Nothing should appear in the answer except the lines from the one containing "The width and" through the end of the records below, written out exactly.

*Data for analysis:*
# # #
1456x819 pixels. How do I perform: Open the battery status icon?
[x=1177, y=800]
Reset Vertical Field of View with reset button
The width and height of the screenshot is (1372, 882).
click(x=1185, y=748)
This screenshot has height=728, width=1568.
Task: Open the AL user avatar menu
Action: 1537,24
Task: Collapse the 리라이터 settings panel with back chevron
# # #
*Finished exercise:*
The width and height of the screenshot is (1372, 882).
click(x=1185, y=748)
This screenshot has height=728, width=1568.
Task: Open the AL user avatar menu
Action: 1537,24
Task: Collapse the 리라이터 settings panel with back chevron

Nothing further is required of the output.